Una delle nuove frontiere è rappresentata dall'uso indebito di pubblici finanziamenti, regionali, statali e comunitari. La Guardia di Finanza ha individuato un soggetto condannato per mafia che è riuscito a percepire contribuzioni pubbliche nel settore dell'agricoltura, una parte di questa inchiesta è concentrata nell'alcamese, dove alcuni degli indagati sono peraltro risultati sottoposti a misure di prevenzione. Analoga situazione è emersa anche nei confronti di soggetti residenti a Marsala. È all'interno di queste indagini, condotte anche da Polizia e Carabinieri, che gli investigatori si sono imbattuti in quella rete di fiancheggiatori, alcuni pubblici funzionari, con posti chiave in più svariati settori, cosa che conferma «la pericolosità dell'organizzazione mafiosa, nonché la sua straordinaria capacità di infiltrare il tessuto economico e sociale».
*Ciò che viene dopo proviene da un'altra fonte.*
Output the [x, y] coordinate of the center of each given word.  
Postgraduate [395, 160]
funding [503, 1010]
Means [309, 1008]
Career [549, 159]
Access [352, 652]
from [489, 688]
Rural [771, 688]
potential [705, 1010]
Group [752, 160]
L'attualità. Mafia e Casalesi. Anche Trapani è Gomorra. L'omicidio di un commerciante di carni oggetto di una indagine della Procura di Reggio Emilia, ha svelato «alleanze» fino a quel momento segrete, tra gli oramai famosi gruppi dei «casalesi» e i mafiosi trapanesi. La «Gomorra» criminale non è fatta solo dalla Camorra ma anche da Cosa Nostra, messi assieme da una serie di «affari». Nel caso in questione commercio di carni e riciclaggio dei relativi proventi attraverso una rete di cooperative di servizio: una complessa indagine originata dall'omicidio di un imprenditore del settore, ha posto in risalto il diretto coinvolgimento di soggetti ritenuti collegati sia al clan camorristico dei Casalesi che a soggetti originari della zona di Trapani. Sono tre le Procure antimafia impegnate nella ricerca di Matteo Messina Denaro, super boss latitante di Castelvetrano, capo assoluto della mafia trapanese, ma in grado di «comandare» anche nell'agrigentino e in una parte del palermitano. Matteo Messina Denaro avrebbe investito in diverse società imprenditoriali, maneggiando grossi capitali di provenienza illecita. La storia delle «alleanze» tra mafia e camorra non è notizia nuova. Già a metà degli anni '80 se ne occupò il giudice Giovanni Falcone dopo averne raccolto particolari dal pentito Tommaso Buscetta. Casalesi e Cosa Nostra hanno molte cose in Comune, capaci di usare le armi ma in grado a far diventare l'«illecito» impresa «lecita», riusando i capitali del traffico di droga e riuscendo ad attingere a canali pubblici di finanziamento, creando un nuovo «welfare» del malaffare.